As far as the return of the correlation with rates (mentioned here at the outset) is concerned, BofAML is out with a new piece that documents this development and posits some implications in the context of EURUSD.
“Until a week ago, yield differential between the Eurozone and the US had moved in favor of the USD in 13 out of 20 weeks and yet it seemed to have barely registered with the beleaguered USD,” the bank writes, adding that “the 10-week rolling returns correlation between EUR/USD and 10y rate differential fell from +80% in the beginning of November to -20% by the first week of April”.
As you can see over there on the far right-hand side in the right pane, the 10-week rolling returns correlation between EURUSD and rate diffs rebounded to turn positive last week and as BofAML goes on to note, “over the last 10 trading days, 10y rate differential between the Eurozone and the US moved in favor of the USD for 7 days and on 6 of these days the USD actually went up against the EUR.”
If the dollar-rate differential correlation is back for good (“back in black”, as it were), BofAML reminds you that it “will have profound implications for everything the USD touches, whether it is the global rates market, emerging market, commodity market, or even the stock market.”
There’s a fairly lengthy discussion that follows the observations made above, but some of the key points end up finding their way into the bank’s list of “8 reasons for selling EURUSD now”.
Again, these are EURUSD specific, but the rationales end up touching on all manner of issues from the viability of the synchronous global growth meme (one pillar of “Goldilocks”), to trade, to the implications of tax reform in the U.S., to the discounting of America’s deteriorating fiscal position, to the curve, to the prospect that China will ultimately be unable to match Fed hikes with token OMO hikes leading to a narrowing of rate differentials and capital outflows.
Let’s take those in turn, excerpting BofAML’s analysis and visuals (in block quotes).
Viability of the synchronous global growth meme
#1: EUR strength is starting to hurt The fact that German and French PMI continued to be weak in April has helped discredit the view that the Eurozone slowdown since the start of the year was weather related and therefore temporary. So what is driving the Eurozone slowdown? In our view, any explanation needs to be able to account for two striking facts: (1) the Eurozone’s new manufacturing export orders have declined sharply even though those for the US have risen; (2) although Japan also saw an equally sharp drop in new export orders, the decline in its overall manufacturing orders have not been as severe as for the Eurozone (Chart 9).

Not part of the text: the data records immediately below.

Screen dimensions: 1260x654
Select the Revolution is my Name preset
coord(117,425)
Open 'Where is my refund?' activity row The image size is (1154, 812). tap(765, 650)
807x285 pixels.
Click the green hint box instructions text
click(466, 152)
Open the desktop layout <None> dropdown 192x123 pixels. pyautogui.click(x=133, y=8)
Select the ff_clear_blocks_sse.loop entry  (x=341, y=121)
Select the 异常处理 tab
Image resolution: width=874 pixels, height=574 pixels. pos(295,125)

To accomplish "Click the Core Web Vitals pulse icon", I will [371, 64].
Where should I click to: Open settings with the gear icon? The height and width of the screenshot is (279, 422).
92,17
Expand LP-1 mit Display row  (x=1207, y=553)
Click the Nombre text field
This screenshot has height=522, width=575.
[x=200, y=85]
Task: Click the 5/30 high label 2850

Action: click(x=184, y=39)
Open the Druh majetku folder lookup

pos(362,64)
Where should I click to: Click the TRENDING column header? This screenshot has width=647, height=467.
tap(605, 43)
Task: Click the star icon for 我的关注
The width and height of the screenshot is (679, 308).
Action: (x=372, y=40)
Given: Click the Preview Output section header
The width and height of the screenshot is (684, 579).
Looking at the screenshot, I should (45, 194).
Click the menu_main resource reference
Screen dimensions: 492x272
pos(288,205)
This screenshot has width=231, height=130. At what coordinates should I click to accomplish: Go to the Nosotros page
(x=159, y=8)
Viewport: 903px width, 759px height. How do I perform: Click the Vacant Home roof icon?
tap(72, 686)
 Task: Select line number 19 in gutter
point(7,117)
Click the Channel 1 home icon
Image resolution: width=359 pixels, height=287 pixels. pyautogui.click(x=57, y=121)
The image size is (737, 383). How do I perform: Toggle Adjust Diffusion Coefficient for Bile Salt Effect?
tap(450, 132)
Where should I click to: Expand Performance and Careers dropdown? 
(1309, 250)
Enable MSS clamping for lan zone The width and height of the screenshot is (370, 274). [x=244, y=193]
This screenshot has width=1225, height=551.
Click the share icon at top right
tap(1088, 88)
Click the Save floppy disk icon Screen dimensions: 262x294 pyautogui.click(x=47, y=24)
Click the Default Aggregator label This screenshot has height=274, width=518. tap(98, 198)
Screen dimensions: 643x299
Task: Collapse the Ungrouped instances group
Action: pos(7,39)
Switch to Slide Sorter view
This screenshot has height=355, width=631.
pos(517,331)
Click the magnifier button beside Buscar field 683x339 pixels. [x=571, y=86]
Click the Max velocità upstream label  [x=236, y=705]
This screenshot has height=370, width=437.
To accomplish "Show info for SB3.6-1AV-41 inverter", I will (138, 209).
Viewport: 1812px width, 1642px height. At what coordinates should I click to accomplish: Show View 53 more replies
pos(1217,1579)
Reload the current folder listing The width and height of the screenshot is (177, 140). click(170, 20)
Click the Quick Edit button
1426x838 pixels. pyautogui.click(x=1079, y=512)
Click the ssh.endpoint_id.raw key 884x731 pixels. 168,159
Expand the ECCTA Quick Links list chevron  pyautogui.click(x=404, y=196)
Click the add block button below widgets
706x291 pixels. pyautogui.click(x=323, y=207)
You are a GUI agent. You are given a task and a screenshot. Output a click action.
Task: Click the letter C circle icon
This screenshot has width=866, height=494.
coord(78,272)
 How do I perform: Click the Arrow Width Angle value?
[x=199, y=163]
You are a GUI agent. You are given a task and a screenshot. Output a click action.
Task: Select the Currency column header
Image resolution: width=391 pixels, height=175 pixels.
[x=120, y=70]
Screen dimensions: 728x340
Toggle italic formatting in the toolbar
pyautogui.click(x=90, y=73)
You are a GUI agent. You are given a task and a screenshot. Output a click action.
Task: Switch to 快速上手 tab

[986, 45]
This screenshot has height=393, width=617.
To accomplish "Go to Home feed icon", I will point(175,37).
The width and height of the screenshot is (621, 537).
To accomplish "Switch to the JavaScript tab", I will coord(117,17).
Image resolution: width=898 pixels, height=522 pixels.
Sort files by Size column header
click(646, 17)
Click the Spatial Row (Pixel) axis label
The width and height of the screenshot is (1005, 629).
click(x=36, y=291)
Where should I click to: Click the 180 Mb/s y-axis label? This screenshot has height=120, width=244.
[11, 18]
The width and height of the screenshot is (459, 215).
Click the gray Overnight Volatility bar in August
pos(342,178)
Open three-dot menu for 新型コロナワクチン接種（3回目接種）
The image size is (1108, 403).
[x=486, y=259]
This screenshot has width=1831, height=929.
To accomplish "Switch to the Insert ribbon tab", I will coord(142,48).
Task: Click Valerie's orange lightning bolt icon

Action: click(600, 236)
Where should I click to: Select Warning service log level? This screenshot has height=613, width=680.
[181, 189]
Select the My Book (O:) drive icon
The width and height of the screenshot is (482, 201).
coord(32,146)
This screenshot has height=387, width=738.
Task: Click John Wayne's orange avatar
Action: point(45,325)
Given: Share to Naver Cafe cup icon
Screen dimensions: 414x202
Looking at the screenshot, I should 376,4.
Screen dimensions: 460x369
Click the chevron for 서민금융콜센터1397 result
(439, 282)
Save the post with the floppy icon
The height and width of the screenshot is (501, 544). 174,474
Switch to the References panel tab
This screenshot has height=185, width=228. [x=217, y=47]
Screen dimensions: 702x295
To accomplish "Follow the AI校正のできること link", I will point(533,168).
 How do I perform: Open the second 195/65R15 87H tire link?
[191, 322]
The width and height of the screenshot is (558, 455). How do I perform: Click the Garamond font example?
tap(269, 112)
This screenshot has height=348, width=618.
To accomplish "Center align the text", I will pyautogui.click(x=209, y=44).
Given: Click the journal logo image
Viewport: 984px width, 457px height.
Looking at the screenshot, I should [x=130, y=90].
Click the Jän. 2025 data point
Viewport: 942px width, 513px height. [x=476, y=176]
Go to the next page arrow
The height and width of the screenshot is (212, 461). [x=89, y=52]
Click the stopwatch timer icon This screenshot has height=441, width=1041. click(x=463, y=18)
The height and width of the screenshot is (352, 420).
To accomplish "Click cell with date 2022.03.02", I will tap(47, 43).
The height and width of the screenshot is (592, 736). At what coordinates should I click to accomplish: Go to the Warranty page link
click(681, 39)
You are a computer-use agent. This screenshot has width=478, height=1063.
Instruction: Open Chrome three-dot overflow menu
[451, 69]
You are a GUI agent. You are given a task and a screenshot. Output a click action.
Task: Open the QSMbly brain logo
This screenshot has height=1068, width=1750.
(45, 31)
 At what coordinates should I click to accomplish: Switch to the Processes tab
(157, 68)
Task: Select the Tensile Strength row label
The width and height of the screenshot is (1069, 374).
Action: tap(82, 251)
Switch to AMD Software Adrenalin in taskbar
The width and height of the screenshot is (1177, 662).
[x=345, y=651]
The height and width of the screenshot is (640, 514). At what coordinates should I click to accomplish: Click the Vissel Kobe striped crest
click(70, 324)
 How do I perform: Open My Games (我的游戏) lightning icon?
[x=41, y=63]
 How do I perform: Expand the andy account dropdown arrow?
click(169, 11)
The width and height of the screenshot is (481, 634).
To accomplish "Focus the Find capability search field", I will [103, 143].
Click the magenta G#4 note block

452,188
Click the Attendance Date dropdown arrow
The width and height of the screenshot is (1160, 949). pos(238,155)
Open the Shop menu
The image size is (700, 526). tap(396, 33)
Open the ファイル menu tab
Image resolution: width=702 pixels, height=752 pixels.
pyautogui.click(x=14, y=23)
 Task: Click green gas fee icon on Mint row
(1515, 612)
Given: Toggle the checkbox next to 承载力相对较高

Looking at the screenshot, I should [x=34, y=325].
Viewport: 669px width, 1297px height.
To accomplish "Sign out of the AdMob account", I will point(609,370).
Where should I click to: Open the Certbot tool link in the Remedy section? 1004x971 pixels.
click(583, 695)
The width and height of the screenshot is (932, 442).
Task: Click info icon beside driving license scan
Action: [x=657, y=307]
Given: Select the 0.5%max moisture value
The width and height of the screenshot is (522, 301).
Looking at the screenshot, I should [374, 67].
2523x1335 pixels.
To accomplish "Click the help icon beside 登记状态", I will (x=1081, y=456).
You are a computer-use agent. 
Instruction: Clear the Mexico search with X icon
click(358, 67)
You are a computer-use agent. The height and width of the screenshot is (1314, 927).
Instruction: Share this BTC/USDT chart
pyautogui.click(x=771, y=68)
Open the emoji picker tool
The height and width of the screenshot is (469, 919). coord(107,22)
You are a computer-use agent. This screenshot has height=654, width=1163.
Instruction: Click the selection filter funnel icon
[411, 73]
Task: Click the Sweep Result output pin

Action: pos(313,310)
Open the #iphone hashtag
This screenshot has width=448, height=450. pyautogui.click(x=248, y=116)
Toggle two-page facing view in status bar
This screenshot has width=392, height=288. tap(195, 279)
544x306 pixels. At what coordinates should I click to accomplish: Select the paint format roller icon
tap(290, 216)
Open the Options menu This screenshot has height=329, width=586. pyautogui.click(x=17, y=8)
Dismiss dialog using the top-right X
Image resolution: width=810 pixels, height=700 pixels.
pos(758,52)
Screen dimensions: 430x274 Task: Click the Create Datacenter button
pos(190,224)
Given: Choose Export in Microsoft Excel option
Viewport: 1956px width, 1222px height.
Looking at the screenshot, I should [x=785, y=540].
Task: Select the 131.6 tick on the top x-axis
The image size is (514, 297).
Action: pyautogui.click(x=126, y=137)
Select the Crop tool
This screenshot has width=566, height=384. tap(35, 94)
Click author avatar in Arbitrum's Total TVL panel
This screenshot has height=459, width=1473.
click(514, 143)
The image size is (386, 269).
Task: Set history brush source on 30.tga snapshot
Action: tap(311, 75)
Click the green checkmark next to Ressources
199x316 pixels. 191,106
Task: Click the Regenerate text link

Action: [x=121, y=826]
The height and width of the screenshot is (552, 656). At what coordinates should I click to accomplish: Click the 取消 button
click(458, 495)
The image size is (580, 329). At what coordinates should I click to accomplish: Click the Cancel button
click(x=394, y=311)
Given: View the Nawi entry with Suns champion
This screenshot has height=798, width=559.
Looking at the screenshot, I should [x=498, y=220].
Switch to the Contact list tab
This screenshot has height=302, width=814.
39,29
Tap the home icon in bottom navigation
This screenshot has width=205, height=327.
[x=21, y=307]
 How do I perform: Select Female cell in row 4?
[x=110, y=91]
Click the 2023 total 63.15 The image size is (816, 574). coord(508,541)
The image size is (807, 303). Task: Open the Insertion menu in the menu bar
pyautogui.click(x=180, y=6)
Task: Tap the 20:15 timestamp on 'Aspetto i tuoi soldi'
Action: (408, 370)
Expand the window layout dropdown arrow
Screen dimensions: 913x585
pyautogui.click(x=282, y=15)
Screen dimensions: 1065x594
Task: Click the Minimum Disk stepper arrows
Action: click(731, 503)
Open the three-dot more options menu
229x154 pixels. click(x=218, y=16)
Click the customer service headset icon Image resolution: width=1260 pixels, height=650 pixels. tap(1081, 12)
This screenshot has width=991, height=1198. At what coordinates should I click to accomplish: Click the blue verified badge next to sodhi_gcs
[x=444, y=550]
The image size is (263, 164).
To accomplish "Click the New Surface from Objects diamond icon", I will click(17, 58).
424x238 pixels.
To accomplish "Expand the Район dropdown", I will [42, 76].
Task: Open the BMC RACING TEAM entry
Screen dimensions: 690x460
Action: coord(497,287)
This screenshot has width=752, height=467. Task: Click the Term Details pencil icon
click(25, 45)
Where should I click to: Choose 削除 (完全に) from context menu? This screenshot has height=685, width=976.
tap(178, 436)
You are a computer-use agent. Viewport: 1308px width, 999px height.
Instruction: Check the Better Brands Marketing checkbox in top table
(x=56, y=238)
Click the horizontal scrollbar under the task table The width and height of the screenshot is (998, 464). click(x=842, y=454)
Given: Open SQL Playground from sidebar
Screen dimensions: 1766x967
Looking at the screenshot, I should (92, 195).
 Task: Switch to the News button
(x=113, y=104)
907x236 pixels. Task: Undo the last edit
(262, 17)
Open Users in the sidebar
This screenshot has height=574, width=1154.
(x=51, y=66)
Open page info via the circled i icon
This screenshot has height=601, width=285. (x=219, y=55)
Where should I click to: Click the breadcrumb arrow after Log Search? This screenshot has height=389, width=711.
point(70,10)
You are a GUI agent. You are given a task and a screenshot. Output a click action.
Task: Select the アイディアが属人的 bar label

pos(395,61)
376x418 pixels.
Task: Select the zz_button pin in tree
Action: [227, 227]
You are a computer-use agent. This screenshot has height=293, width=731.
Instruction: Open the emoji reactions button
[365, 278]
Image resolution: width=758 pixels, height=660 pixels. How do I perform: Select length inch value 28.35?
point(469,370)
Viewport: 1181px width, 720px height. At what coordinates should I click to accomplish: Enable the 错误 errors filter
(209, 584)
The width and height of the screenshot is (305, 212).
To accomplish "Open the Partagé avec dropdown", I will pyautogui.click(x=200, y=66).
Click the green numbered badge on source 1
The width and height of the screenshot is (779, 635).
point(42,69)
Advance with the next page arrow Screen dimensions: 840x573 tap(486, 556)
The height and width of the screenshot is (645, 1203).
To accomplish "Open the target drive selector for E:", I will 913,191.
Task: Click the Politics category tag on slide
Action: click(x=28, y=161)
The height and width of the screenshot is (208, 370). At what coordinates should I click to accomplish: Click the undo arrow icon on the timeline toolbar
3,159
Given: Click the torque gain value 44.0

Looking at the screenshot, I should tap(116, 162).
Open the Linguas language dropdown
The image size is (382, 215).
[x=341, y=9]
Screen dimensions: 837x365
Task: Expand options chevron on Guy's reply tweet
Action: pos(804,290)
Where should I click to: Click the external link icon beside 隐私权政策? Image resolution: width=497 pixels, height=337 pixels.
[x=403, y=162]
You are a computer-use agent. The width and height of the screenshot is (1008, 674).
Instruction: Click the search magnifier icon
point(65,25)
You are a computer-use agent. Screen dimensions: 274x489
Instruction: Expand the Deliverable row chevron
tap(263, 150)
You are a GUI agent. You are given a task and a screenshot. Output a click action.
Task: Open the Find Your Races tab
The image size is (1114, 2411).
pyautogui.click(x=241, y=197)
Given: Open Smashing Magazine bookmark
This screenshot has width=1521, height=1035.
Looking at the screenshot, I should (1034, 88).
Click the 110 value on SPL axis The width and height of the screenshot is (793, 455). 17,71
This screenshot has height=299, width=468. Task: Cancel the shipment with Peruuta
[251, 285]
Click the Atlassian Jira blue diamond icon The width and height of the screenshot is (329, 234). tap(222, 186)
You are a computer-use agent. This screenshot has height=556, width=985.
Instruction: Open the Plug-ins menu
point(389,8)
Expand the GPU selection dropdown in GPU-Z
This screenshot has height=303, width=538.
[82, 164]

#2 US growth to accelerate in Q2 US household spending grew only 1% in Q1, notwithstanding the 3.4% increase in real disposable income. Even if we were to assume that households plan to save a portion of the tax cuts they are receiving, it seems reasonable to think that private consumption is set to jump in Q2, especially given continued buoyant household confidence. More impressive is the fact that private fixed investment growth in equipment continues to trend up (Chart 11). Higher rate of business investment should help raise labor productivity and wages, and mitigate concerns about secular stagnation. With lower corporate tax rate, more favorable capital expenditure depreciation allowance, and strong corporate balance sheet (Chart 12), there are good reasons to think that this positive investment story is here to stay. This is why we think the widening of the USEurozone rate differential (reflecting higher terminal Fed Funds) is set to continue.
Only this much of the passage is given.